WHAT YOU ARE ASKED TO DO: Give all of the data again exactly as written, omitting every image.

Data entries:
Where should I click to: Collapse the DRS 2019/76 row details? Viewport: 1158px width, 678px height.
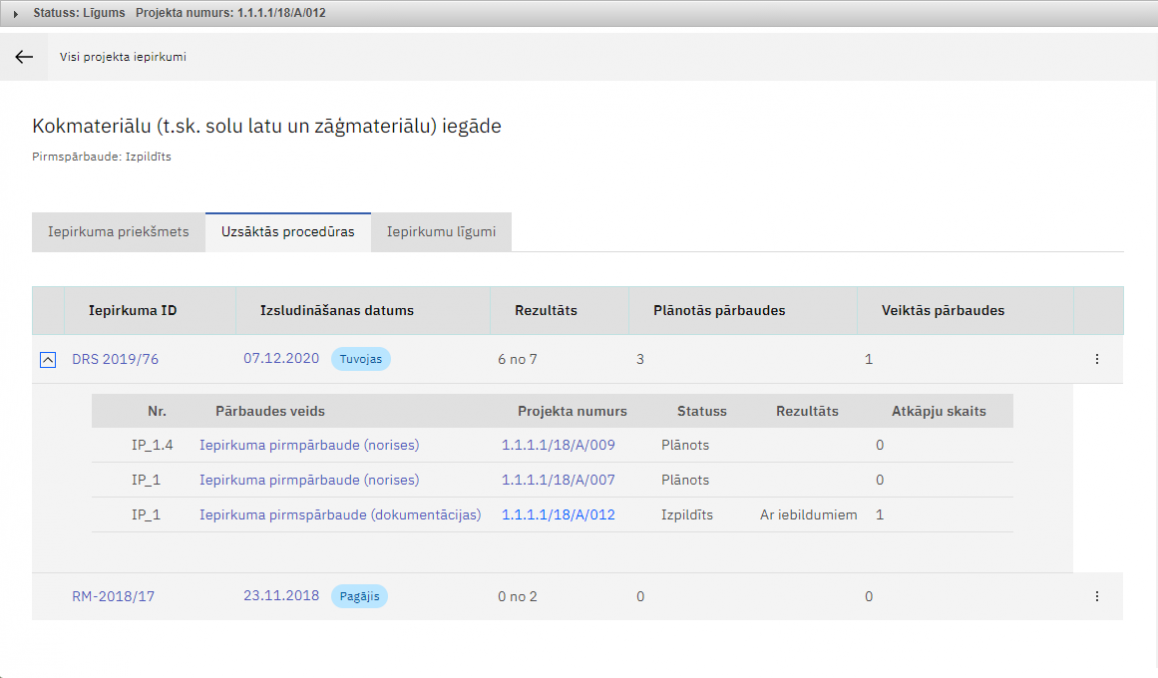click(48, 360)
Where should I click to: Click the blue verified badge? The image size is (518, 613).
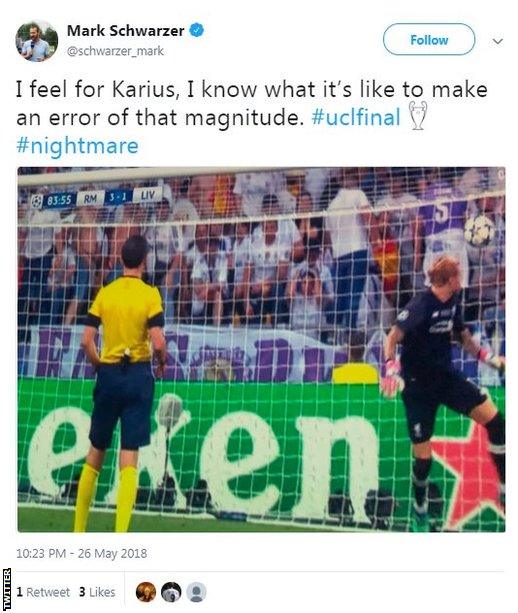(x=197, y=30)
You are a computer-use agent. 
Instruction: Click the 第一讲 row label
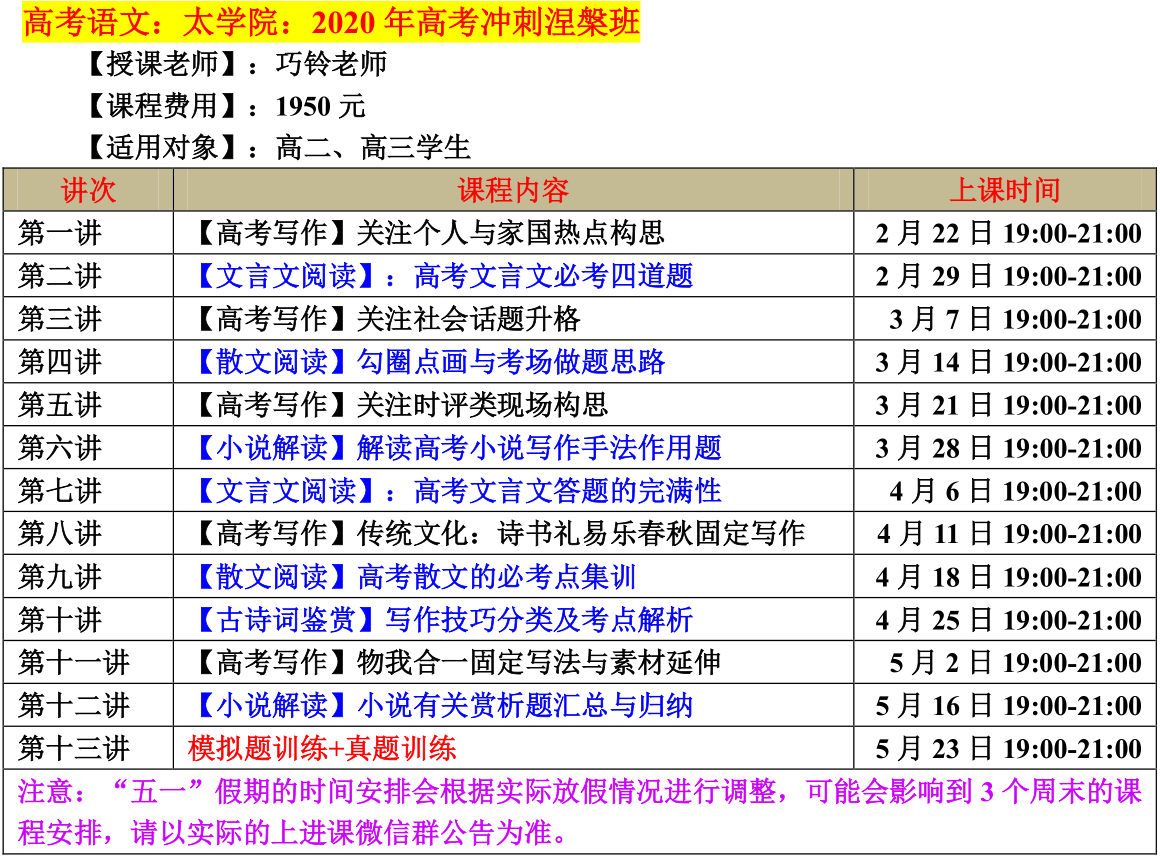[60, 233]
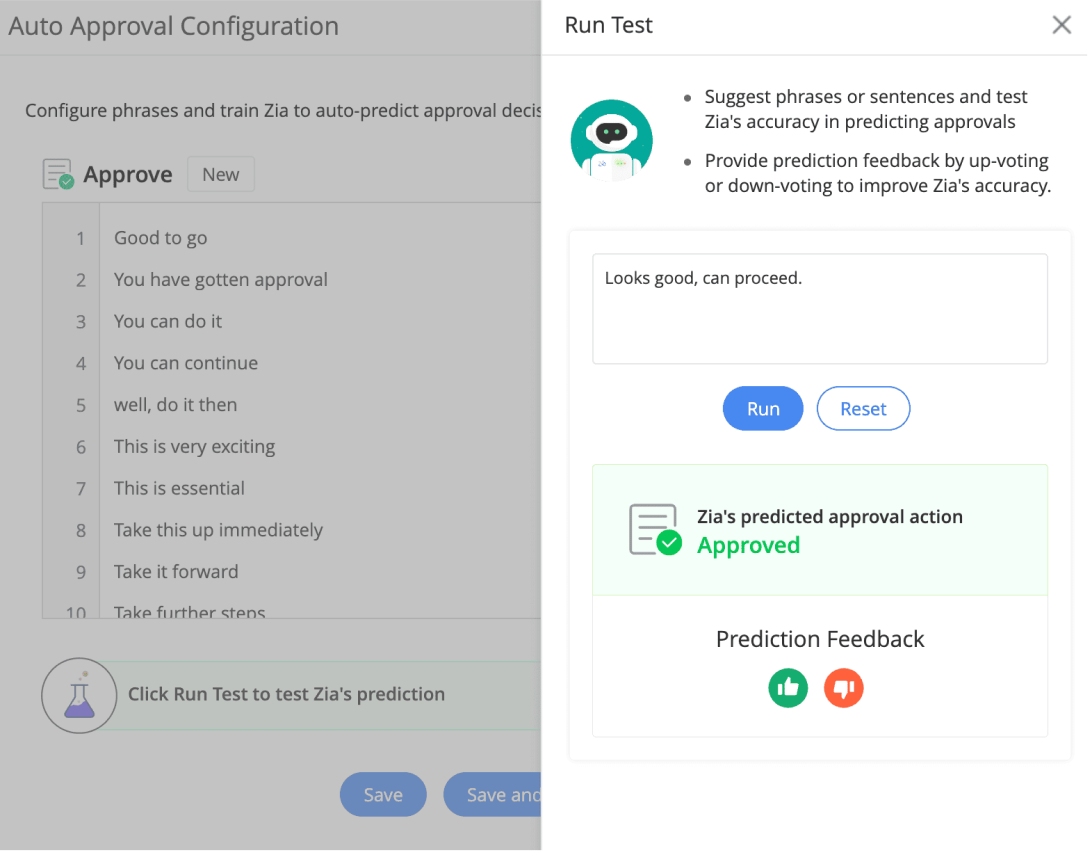Image resolution: width=1088 pixels, height=851 pixels.
Task: Select the "You have gotten approval" phrase
Action: 221,280
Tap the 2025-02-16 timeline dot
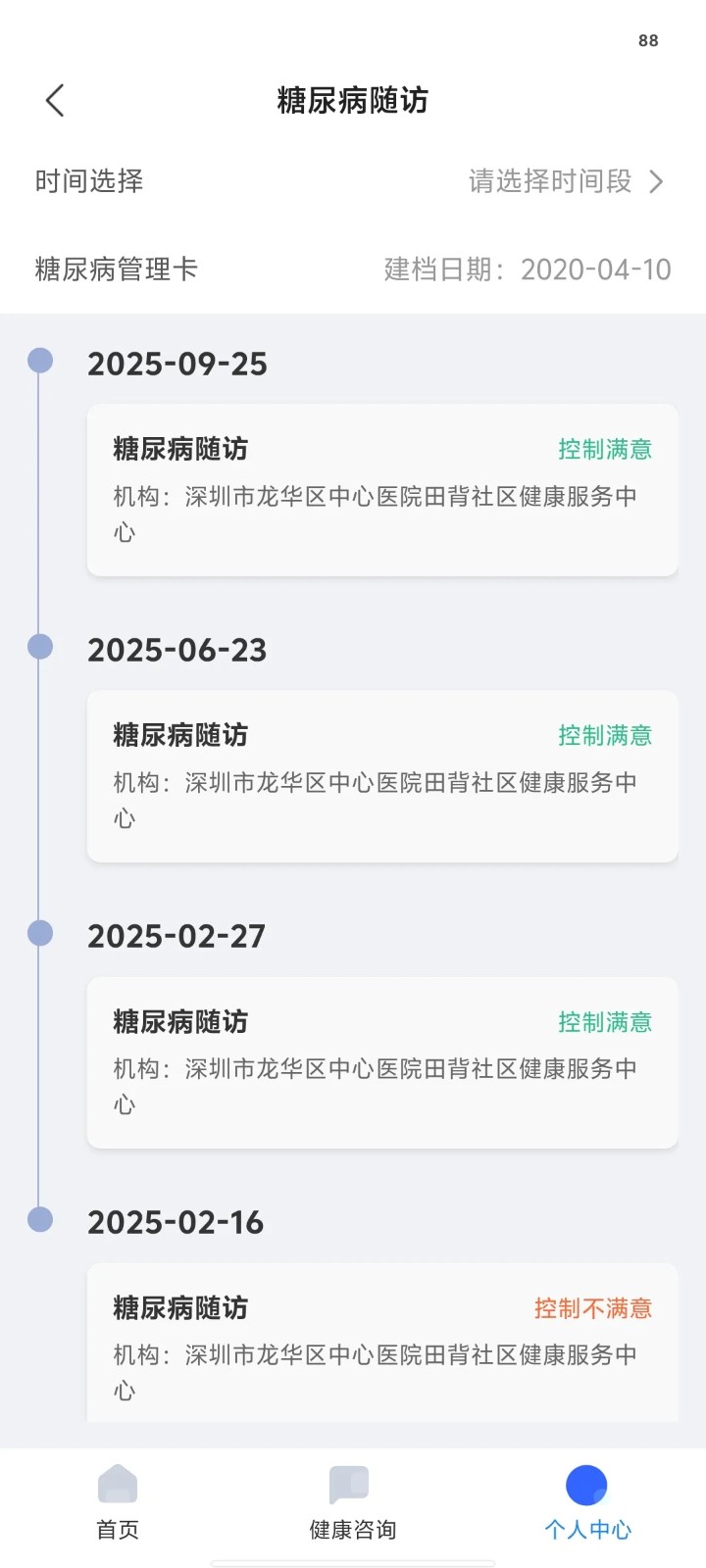The image size is (706, 1568). click(40, 1219)
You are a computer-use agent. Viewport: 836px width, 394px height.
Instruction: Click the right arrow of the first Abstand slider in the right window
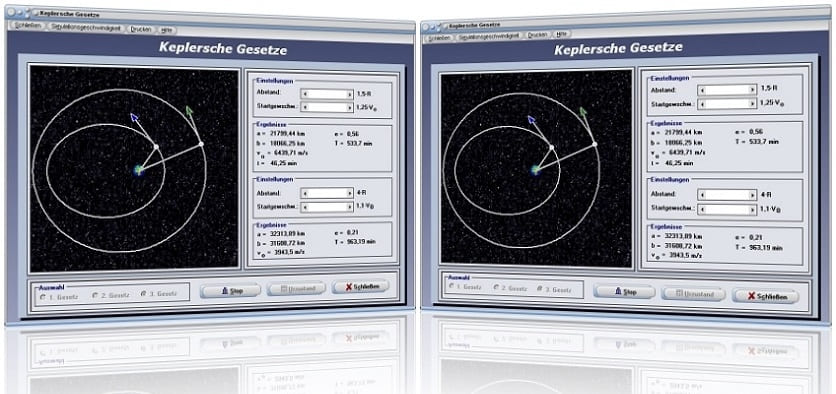[753, 90]
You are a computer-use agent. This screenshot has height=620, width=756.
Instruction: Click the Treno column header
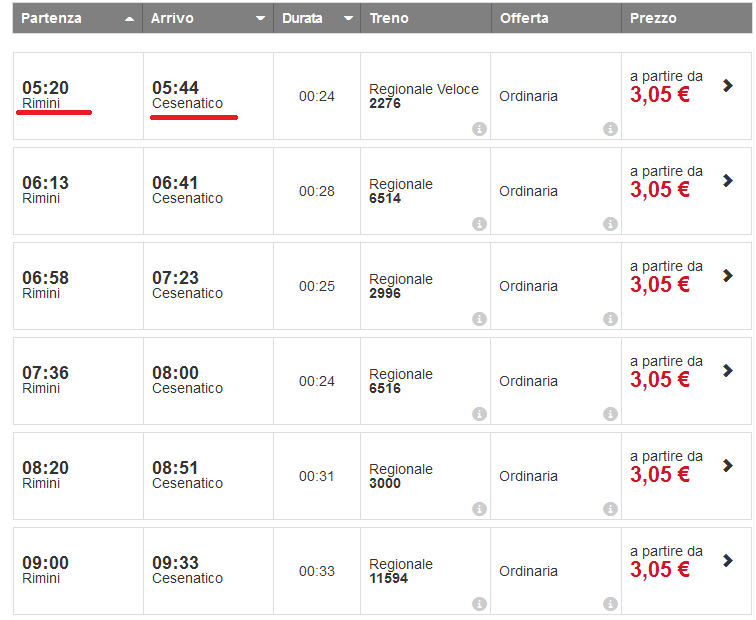click(x=388, y=18)
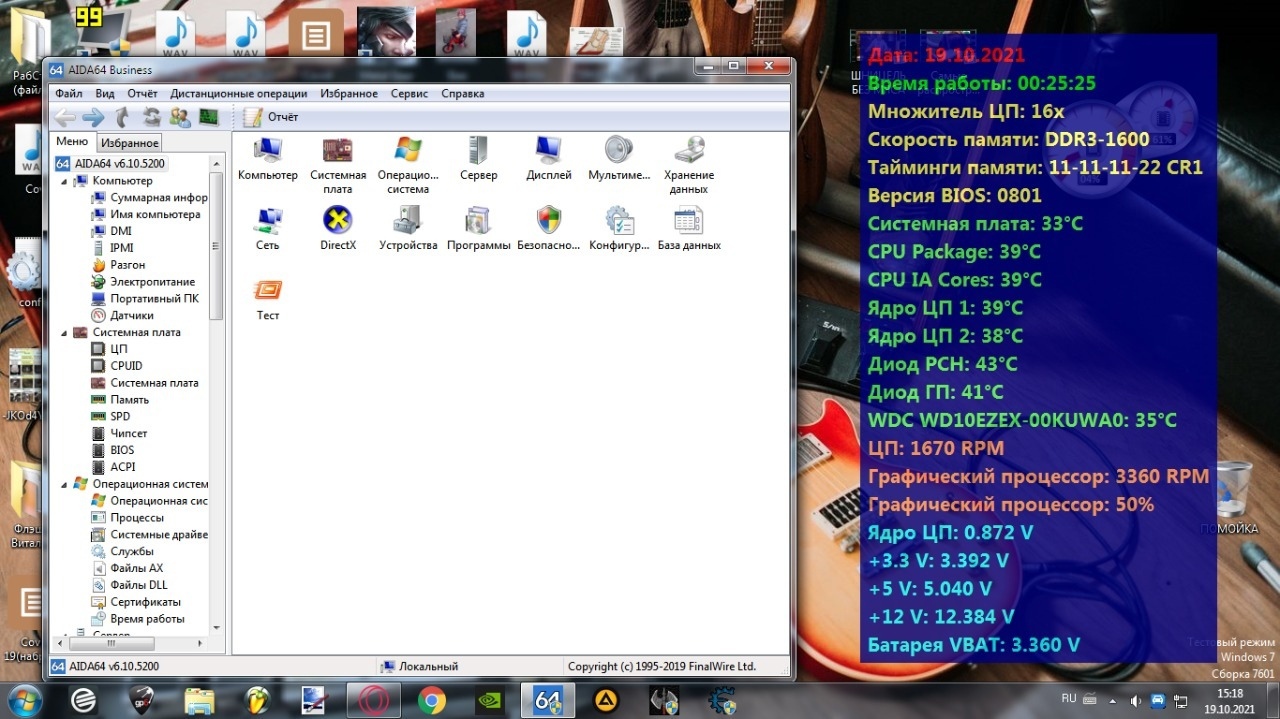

SOLVED PROBLEM:
Where should I click to: Collapse the DRS 2019/76 row details? Viewport: 1158px width, 678px height.
click(48, 360)
Where should I click to: Click the blue verified badge? The image size is (518, 613).
(x=197, y=30)
You are a computer-use agent. 
Instruction: Click the 第一讲 row label
[60, 233]
Image resolution: width=1088 pixels, height=851 pixels.
Task: Select the "You have gotten approval" phrase
Action: 221,280
Tap the 2025-02-16 timeline dot
The image size is (706, 1568). click(40, 1219)
You are a computer-use agent. Viewport: 836px width, 394px height.
Instruction: Click the right arrow of the first Abstand slider in the right window
[753, 90]
You are a computer-use agent. This screenshot has height=620, width=756.
Instruction: Click the Treno column header
click(x=388, y=18)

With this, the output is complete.